Collingwood council is upping the ante when it comes to making an informed decision on the future of a famous local landmark.
On Wednesday night, council voted to spend $30,000 to look into the future of the Collingwood Grain Terminals.
Broken down, $10,000 will be spent to have a diver or drone inspect the 4,000 wood piles underwater that make up the foundation of the building. Council also voted unanimously in favour of undertaking a public consultation process on the future of the terminals, and, in particular, a white paper prepared by staff on the status of the building and future possibilities. A consultant will be brought on to facilitate this process, at a cost of $20,000.

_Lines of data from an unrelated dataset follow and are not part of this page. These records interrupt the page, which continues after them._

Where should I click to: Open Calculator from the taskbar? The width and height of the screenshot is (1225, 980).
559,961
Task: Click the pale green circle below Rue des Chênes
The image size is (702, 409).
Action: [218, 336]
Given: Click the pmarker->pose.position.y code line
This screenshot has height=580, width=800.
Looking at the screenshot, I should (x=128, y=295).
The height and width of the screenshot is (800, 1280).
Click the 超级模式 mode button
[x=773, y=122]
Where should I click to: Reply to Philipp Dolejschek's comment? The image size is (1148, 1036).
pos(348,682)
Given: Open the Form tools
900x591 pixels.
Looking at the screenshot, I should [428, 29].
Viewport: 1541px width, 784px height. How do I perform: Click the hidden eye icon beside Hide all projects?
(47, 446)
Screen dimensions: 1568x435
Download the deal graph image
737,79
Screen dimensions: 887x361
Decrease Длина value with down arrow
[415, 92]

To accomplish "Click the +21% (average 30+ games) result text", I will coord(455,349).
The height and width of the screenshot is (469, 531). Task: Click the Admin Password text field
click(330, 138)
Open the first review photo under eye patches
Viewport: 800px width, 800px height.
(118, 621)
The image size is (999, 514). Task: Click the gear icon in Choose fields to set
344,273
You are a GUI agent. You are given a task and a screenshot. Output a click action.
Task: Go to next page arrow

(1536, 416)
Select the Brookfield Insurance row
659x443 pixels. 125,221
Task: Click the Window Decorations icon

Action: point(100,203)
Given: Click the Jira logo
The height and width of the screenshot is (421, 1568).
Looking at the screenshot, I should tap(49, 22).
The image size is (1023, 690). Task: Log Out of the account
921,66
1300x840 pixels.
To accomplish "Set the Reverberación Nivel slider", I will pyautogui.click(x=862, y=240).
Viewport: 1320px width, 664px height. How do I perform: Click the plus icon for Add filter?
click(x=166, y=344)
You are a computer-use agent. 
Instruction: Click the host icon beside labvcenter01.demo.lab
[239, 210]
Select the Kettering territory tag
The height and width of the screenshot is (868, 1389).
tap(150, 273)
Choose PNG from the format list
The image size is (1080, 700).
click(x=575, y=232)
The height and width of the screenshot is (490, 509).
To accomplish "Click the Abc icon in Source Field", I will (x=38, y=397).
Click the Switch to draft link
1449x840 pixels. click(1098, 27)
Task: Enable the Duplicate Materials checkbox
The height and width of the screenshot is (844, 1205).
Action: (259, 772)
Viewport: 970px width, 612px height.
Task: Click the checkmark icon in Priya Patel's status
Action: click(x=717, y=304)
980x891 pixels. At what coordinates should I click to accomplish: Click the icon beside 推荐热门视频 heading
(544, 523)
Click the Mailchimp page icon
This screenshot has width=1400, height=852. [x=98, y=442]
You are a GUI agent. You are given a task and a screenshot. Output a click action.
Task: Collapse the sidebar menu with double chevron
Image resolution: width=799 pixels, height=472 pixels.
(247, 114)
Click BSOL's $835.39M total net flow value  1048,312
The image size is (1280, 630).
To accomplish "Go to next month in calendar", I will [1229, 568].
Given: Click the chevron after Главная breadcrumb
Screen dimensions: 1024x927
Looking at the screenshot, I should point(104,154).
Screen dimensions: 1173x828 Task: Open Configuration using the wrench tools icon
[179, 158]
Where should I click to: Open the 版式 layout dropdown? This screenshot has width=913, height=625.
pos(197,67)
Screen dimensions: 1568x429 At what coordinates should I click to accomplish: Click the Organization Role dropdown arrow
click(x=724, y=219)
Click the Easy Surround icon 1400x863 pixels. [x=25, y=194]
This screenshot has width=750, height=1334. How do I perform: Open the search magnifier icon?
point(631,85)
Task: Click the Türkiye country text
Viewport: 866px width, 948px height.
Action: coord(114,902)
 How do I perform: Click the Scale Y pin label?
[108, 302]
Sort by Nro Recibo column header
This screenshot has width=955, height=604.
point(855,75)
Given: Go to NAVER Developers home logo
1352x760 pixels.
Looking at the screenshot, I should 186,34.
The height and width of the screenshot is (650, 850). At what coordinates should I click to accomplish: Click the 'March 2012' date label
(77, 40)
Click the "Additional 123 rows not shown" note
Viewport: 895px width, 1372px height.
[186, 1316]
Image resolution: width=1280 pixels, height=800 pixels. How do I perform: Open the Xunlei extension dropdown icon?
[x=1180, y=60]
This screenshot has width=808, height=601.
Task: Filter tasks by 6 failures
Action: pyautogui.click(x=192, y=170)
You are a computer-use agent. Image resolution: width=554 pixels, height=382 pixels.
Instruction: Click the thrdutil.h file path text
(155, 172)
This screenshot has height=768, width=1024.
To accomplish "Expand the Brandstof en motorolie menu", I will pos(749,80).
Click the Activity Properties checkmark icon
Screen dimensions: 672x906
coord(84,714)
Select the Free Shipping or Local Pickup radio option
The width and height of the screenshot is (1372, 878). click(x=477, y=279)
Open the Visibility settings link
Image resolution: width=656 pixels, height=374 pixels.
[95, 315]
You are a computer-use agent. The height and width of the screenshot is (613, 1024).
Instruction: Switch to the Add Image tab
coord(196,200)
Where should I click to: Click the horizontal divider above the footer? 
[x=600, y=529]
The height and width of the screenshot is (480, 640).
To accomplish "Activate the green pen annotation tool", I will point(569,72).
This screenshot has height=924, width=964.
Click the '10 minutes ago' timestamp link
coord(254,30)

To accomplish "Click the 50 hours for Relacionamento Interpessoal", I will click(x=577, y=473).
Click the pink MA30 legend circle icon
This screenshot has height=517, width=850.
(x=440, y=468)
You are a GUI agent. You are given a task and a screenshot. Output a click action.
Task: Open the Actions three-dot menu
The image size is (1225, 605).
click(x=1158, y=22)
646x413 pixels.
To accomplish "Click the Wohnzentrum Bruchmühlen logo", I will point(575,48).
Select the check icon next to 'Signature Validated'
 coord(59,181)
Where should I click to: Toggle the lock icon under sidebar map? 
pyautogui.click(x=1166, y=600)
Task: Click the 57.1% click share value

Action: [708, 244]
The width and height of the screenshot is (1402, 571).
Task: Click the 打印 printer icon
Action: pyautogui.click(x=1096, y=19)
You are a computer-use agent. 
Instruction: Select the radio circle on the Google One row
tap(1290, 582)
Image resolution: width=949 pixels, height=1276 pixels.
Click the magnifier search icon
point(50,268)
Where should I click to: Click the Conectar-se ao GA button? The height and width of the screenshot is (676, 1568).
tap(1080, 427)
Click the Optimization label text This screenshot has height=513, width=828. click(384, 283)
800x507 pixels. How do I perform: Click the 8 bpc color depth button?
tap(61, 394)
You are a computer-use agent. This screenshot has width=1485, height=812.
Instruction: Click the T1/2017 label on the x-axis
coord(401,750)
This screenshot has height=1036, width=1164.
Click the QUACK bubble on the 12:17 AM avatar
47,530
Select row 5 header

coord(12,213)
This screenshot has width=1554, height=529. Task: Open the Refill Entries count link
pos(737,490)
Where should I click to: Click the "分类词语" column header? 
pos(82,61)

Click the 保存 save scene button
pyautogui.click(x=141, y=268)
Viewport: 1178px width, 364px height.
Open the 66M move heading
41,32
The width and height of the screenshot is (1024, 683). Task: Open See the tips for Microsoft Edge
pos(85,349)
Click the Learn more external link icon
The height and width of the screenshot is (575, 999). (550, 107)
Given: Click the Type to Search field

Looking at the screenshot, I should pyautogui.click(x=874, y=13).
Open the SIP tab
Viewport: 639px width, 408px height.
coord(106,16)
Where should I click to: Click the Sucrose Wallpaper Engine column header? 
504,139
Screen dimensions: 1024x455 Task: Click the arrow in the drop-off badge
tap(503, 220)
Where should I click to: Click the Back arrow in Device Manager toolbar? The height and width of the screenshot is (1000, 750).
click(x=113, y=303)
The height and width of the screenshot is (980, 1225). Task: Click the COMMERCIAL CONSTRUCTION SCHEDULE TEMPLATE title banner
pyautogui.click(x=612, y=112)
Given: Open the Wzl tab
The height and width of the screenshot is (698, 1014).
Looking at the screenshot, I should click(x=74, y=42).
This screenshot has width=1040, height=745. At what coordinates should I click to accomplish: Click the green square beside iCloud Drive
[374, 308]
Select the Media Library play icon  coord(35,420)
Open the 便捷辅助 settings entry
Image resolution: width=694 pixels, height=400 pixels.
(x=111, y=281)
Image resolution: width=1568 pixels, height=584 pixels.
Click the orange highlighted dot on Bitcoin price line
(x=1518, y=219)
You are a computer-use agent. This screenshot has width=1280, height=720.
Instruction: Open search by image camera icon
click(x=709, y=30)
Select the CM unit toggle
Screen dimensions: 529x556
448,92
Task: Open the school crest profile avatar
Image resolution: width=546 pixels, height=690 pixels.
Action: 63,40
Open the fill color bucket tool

“While council is deeply interested in the community’s input, the decision will be based on council members’ judgments on the best approach that will support the interests of the town, not necessarily on the number of comments on a topic,” reads the draft white paper. “Council members may attend engagement session(s) and summaries of sessions and all other input will be publicly communicated.”
The Collingwood grain elevator and silos building was constructed in 1929 over nine months and include a wood pile foundation, a concrete raft slab and 52 concrete silos rising approximately 100 feet above the base.
The building operated until 1993 and the Town of Collingwood purchased the site in 1997.
On Oct. 31, the future of the terminals was discussed at the strategic initiatives committee meeting where many residents came forward to voice their concerns. To read our story about that meeting, click here.
While a date has not yet been set for the public consultation sessions, there is a target to have a council decision on next steps in the road map to a decision before Dec. 31, according to the white paper.